Les interactions plantes-pollinisateurs assurent la reproduction d’une majorité de plantes, et donc la pérennité des biomes2 , mais également la survie d’une multitude d’espèces animales, et tout particulièrement d’insectes. En effet, la pollinisation par les animaux est l’un des plus beaux exemples de mutualisme : les animaux sont nourris par les plantes qu’ils aident en contrepartie à se reproduire. Derrière cette réalité se cachent une variété de situations et une extrême complexité ! En premier lieu, il faut différencier les termes de visiteurs et pollinisateurs.
En effet, certains insectes visiteurs déposent peu ou pas de pollen sur le stigmate d’une fleur ou déposent du « mauvais » pollen provenant d’une autre espèce végétale. Ainsi, de mutualiste, l’interaction peut devenir parasite. De plus, si les plantes s’entre-aident souvent pour attirer les pollinisateurs dans la communauté, elles sont parfois en compétition pour leur service. Or, l’observation des visites des insectes aux fleurs, méthode de loin la plus utilisée pour décrire les réseaux, ne prend pas en compte cette diversité d’interactions. Par ailleurs, nombre d’insectes ne sont pas identifiables in situ. Enfin, il est impossible de connaitre leur comportement individuel. Une méthode beaucoup plus précise consiste à identifier morphologiquement et dénombrer les grains de pollen sur le corps des insectes et sur les stigmates. Mais surgissent d’autres difficultés comme le temps d’analyse, qui est très long et l’impossibilité de différencier à l’espèce les pollens de certaines plantes.

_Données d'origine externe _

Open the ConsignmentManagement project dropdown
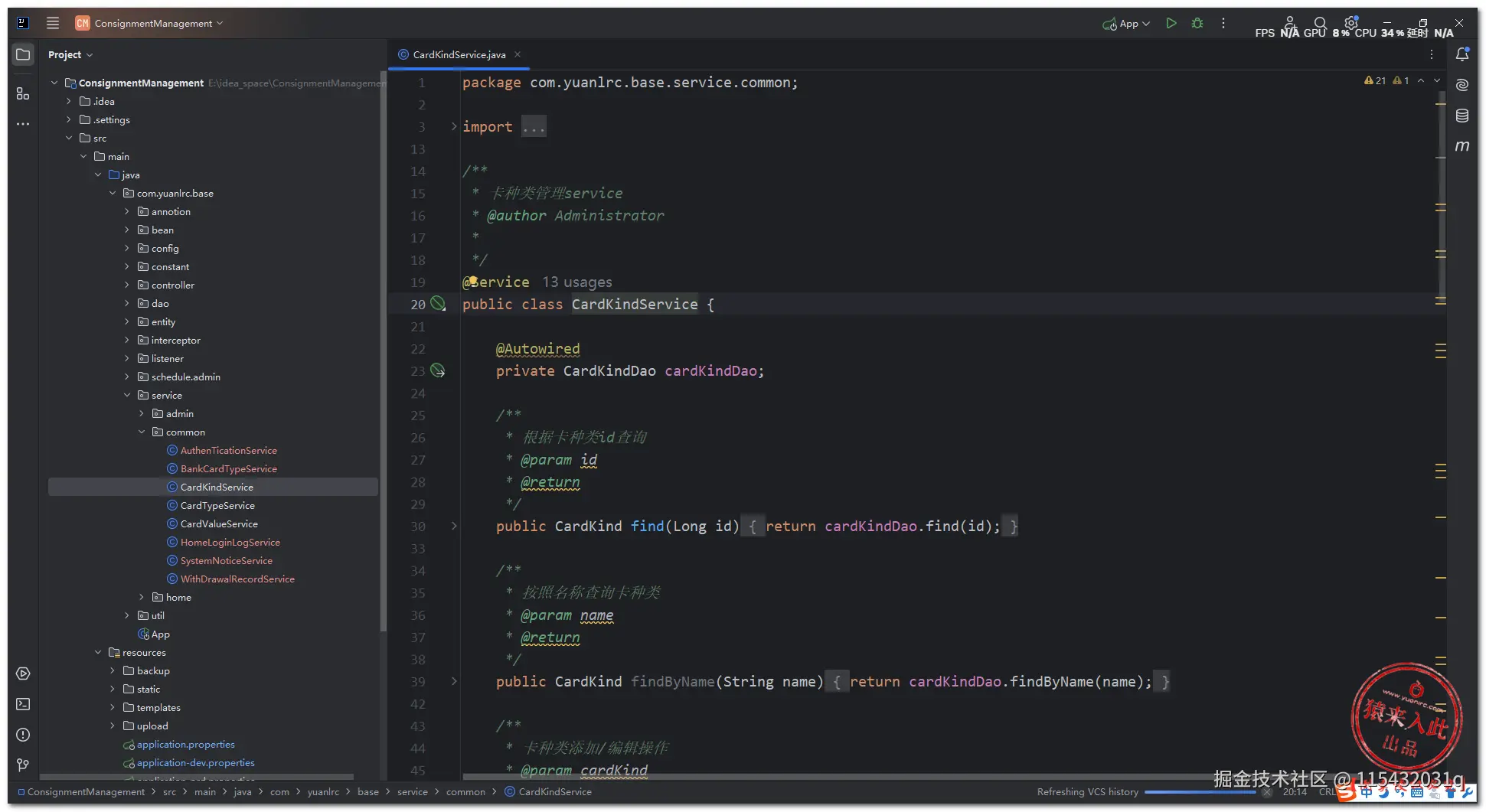[153, 24]
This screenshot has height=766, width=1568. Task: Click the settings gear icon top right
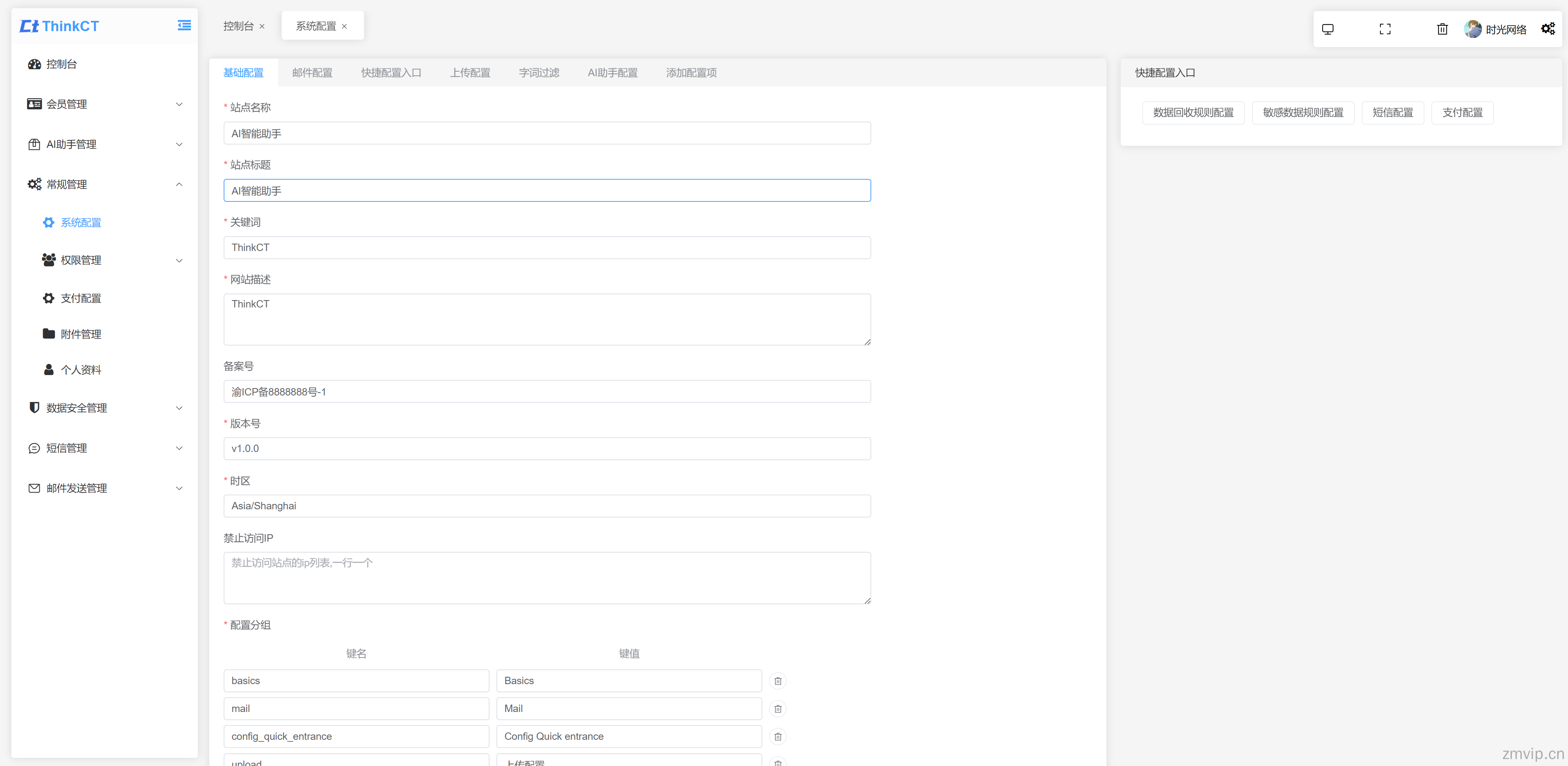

Dans cette étude, les chercheurs ont utilisé les méthodes de métabarcoding3 pour identifier et, pour la première fois à leur connaissance, quantifier les pollens sur le corps des insectes. L’analyse des charges polliniques de plusieurs centaines d’insectes capturés dans les Pyrénées révèle 2.5 fois plus d’espèces de plantes impliquées dans les interactions que la méthode conventionnelle d’observation des visites. De plus, ces méthodes rendent relativement bien compte de l’abondance de la charge pollinique des insectes et du nombre de visites reçues par une plante.
Les résultats de cette étude démontrent que la génomique environnementale est un moyen plus efficace et plus rapide que les méthodes conventionnelles pour détecter et, dans une certaine mesure, quantifier les interactions dans les réseaux de pollinisation. A terme, cette méthodologie permettra de beaucoup mieux décrire les réseaux de pollinisation, de prendre en compte les différentes facettes des interactions, ceci dans un plus grand nombre d’habitats et au cours du temps. Elle permettra aussi de caractériser les interactions entre les espèces de plantes qui se font via les pollinisateurs et ainsi, de mieux comprendre la structure et le fonctionnement des réseaux de pollinisation ainsi que les processus écologiques et évolutifs sous-jacents.
Dans un contexte de changements globaux, ces descriptions sont indispensables pour évaluer la capacité des écosystèmes à répondre au déclin parallèle des plantes et des pollinisateurs.